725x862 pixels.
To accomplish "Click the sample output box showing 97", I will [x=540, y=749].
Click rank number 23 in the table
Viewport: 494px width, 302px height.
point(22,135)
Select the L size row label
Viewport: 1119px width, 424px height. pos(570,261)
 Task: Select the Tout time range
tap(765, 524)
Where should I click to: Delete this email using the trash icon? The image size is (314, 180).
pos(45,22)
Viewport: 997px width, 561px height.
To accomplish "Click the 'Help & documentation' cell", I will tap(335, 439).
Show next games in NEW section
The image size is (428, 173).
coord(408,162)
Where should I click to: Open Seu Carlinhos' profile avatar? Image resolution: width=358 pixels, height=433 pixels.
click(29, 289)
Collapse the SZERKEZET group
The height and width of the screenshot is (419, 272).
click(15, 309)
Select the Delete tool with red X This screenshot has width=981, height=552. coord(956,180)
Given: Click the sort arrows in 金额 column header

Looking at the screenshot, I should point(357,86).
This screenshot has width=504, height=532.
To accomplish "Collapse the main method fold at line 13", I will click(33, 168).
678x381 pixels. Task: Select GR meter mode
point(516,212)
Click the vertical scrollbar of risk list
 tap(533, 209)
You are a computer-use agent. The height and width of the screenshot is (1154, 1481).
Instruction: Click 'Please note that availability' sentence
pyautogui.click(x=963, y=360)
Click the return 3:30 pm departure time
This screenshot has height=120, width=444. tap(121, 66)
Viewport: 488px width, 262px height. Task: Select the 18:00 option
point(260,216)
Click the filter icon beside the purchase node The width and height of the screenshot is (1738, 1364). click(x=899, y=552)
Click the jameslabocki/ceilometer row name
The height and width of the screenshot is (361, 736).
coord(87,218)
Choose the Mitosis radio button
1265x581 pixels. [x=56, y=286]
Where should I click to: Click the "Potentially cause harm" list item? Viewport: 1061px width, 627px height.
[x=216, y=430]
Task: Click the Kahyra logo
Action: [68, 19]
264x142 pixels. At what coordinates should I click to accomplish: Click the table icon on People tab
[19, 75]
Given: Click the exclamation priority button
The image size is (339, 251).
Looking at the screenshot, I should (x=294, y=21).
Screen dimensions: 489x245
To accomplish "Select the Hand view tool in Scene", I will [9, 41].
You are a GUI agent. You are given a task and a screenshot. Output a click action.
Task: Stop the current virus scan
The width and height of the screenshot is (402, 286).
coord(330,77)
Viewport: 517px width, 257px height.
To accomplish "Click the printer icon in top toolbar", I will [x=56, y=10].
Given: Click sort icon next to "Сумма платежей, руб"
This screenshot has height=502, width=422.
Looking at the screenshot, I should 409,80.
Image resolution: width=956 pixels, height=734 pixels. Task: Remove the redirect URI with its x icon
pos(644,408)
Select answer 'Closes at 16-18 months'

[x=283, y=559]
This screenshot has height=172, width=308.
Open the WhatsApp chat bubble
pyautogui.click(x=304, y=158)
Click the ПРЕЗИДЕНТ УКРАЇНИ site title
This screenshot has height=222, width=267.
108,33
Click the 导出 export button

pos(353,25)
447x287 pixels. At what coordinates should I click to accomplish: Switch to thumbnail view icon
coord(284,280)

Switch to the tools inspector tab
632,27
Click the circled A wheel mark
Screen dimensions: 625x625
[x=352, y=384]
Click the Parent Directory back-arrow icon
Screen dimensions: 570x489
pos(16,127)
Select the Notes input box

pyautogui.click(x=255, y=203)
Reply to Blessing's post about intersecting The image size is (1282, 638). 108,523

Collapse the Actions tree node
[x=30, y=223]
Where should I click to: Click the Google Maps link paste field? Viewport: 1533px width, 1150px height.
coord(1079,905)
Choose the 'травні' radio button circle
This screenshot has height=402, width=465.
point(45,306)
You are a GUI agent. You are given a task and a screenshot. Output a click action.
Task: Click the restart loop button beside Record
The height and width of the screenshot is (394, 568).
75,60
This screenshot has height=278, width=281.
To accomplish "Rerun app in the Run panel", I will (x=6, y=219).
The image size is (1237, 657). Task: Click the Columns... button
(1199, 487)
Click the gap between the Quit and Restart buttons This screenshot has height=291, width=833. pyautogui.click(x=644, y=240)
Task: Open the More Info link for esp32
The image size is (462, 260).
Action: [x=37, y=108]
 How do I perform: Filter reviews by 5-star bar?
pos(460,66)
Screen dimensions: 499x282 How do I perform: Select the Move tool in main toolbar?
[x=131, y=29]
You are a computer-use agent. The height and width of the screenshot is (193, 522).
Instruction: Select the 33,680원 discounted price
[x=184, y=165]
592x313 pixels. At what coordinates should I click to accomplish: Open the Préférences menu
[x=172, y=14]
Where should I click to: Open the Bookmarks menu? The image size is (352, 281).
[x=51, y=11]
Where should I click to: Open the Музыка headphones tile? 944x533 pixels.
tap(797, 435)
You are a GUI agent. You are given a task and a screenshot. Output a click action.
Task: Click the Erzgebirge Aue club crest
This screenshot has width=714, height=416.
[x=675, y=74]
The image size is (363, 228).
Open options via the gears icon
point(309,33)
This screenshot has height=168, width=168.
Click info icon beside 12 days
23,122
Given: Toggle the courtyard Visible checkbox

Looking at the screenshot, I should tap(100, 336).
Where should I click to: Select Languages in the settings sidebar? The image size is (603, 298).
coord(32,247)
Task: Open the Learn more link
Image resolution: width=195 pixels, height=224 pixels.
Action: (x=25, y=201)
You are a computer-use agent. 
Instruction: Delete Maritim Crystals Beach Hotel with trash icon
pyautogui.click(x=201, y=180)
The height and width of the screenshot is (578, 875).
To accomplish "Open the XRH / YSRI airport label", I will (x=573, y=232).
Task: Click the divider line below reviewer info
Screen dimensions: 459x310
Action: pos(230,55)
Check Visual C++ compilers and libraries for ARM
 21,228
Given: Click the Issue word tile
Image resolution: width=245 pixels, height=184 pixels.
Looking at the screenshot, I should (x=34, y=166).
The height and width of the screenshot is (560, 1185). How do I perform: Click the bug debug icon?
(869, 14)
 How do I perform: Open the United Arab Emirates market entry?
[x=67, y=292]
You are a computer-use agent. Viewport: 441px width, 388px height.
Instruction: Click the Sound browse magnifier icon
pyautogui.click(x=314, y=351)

Exercise description:
Tally, across the records, each line that contains the word "agent", and answer with nothing except the count.

Response to this task:
7